I just climbed off nearly four-days of travel in getting back from West Kalimantan Borneo and, maybe blame it on jetlag, my mental wanderings keep being interrupted by, not orang-utans, but peatland. The past few months my life has been dominated by one word – peat. Honestly, peat, or peatlands, or peat swamps, is not something most of my life I have given much notice to. No, let me amend that – zero notice to. Yet, with the recent fires in Indonesia, and the prospect of more 2016, peat swamps and drained peatlands have become central to my concern for survival of orang-utans in the wild as well as the rest of the rich biodiversity of lowland tropical Kalimantan Borneo.

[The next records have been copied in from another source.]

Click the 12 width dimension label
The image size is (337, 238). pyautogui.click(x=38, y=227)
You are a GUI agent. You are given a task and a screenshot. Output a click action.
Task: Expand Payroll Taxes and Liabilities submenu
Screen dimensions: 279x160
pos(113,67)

While I prepare a more thorough posting on peat, I wanted to share this thought as COP21 spends forward and we try to make real-world connections for our need to wrestle control the juggernaut we’ve created called anthropogenic climate change:
“Indonesia’s tropical forests are one of the world’s three major “lungs,” along with the Amazon and Congo river basins, sucking up vast amounts of carbon and emitting oxygen. The Indonesian forests also support immense biodiversity — 10 percent of the world’s known plant species, 12 percent of mammal species, and 17 percent of all known bird species can be found on the archipelago. This biodiversity is exhibited in beautiful ways. For example, Sumatra is the only place on the planet where rhinos, tigers, elephants, and orangutans all live alongside each other.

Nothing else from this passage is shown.